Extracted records
"""

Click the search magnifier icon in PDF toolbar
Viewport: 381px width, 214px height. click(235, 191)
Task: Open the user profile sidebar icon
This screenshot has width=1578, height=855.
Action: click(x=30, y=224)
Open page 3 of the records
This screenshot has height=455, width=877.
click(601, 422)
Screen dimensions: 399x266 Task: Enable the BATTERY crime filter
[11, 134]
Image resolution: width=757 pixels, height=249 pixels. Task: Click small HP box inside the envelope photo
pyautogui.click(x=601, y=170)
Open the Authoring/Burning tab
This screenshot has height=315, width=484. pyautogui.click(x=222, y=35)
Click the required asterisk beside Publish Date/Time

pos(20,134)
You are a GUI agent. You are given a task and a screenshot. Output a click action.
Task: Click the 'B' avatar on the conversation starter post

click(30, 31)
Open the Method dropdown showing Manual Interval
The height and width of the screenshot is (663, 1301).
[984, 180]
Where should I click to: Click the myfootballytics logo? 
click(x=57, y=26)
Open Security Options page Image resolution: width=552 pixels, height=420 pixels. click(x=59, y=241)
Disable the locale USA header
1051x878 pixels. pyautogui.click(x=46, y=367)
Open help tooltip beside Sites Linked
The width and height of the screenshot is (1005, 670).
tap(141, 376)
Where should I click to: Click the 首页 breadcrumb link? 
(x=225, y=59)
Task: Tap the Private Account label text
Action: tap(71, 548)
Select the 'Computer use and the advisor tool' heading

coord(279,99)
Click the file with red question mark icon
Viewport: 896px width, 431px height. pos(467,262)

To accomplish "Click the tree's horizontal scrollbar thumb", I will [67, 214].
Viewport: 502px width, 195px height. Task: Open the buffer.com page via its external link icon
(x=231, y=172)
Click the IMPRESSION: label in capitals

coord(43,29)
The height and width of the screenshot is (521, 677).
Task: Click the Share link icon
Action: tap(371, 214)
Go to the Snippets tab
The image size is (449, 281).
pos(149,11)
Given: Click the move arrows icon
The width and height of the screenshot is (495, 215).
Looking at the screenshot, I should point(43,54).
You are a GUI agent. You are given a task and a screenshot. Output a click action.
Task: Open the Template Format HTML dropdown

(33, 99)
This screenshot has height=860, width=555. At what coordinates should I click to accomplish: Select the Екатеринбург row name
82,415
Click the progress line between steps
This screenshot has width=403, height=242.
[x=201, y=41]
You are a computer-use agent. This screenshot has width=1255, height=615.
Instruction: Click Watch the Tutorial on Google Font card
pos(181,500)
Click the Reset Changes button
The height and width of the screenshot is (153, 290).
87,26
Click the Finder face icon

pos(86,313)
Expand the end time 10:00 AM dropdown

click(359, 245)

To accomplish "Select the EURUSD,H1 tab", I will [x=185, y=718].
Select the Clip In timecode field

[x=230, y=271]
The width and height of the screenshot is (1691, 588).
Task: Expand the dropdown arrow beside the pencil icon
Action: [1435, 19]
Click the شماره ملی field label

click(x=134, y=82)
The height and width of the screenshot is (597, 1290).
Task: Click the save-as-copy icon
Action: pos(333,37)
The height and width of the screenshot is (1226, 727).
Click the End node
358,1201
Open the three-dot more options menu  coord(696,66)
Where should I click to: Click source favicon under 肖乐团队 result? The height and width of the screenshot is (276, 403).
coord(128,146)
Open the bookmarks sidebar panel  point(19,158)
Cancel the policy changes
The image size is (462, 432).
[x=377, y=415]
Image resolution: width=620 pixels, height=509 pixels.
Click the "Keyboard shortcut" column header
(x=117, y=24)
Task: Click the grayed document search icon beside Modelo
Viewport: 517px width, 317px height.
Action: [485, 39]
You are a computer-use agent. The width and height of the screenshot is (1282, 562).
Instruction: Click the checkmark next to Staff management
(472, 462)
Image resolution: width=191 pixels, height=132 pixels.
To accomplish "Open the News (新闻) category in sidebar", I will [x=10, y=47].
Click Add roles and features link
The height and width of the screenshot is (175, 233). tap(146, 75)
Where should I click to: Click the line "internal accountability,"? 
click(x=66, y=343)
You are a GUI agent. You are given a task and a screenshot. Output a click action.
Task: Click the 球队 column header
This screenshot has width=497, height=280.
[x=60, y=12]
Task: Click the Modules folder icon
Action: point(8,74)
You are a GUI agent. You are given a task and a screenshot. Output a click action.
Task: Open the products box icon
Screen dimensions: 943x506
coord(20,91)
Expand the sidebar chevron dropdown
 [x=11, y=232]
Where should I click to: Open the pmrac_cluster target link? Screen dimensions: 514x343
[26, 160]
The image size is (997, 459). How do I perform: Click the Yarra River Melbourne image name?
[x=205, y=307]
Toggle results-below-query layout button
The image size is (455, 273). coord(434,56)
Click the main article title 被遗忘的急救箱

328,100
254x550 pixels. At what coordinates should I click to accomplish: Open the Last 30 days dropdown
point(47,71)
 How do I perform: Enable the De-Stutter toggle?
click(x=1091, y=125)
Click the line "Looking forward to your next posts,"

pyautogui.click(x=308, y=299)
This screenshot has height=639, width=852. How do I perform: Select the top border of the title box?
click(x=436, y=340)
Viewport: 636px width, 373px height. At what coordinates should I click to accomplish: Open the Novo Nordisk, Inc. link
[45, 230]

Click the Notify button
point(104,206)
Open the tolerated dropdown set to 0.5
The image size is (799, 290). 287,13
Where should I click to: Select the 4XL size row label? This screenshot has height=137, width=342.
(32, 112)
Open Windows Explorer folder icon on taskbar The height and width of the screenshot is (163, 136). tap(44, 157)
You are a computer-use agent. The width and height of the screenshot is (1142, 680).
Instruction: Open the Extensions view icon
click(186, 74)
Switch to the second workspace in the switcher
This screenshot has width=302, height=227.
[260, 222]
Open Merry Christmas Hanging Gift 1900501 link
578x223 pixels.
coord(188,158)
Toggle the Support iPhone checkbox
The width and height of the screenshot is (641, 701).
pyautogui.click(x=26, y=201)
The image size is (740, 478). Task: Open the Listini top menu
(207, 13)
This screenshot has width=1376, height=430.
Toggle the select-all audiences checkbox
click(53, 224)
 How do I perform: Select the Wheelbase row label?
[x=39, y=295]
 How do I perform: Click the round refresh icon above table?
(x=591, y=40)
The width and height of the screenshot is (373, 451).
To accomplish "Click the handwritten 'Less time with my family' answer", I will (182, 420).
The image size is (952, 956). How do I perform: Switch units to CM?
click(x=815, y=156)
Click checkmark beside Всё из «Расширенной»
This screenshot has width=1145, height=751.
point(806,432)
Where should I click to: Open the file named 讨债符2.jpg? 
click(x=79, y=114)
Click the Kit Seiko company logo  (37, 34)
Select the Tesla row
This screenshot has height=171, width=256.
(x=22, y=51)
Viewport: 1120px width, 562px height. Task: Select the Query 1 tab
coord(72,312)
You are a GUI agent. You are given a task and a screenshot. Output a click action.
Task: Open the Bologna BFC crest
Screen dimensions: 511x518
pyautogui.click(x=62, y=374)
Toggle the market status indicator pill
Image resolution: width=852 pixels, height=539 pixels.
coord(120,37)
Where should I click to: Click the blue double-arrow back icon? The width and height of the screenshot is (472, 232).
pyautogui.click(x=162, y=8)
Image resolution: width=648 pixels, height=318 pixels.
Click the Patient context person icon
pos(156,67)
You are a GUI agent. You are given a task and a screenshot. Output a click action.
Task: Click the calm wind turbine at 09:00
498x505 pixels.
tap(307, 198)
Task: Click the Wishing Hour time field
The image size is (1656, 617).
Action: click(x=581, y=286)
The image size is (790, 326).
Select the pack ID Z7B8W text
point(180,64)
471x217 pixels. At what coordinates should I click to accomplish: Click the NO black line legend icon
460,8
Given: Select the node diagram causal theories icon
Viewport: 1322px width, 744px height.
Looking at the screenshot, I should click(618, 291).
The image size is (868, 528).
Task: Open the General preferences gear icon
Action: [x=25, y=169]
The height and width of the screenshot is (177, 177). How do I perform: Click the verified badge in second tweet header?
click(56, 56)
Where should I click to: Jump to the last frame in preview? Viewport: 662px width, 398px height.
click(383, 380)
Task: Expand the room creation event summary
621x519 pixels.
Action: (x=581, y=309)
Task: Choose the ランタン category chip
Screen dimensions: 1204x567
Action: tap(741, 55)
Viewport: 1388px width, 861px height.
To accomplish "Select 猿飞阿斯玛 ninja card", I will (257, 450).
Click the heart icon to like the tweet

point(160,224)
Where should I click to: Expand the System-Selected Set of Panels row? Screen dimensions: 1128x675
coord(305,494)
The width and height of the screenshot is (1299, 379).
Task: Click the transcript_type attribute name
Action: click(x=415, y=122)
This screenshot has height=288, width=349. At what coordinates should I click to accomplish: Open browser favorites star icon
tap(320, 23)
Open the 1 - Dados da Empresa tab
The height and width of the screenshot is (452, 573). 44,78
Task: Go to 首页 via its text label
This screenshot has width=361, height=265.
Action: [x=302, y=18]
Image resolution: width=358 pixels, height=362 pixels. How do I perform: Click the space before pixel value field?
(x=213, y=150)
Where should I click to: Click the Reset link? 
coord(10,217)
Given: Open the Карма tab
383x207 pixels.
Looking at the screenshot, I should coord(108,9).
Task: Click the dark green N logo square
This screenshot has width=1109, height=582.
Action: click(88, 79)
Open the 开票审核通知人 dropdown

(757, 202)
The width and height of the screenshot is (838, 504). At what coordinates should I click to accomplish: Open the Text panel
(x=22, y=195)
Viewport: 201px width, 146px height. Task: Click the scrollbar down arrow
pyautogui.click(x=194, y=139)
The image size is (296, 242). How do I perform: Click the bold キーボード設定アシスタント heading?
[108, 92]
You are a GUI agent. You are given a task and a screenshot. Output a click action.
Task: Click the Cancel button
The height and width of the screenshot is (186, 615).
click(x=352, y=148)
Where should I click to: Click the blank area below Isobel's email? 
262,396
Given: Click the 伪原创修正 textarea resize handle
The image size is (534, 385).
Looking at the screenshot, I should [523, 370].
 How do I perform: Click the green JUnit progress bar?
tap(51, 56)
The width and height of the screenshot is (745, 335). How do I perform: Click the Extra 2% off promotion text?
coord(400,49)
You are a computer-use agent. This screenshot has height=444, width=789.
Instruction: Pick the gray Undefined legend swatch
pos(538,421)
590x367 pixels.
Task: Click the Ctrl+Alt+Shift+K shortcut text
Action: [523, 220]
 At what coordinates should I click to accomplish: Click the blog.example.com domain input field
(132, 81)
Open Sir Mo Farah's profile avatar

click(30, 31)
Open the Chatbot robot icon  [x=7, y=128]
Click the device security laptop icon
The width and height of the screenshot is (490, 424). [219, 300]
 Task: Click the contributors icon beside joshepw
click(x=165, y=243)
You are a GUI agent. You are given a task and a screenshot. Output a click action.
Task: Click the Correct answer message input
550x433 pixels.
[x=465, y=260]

"""

Assigned task: Among the lines above, return those that contain the string "Cancel".

Response to this task:
Cancel the policy changes
Task: Click the Cancel button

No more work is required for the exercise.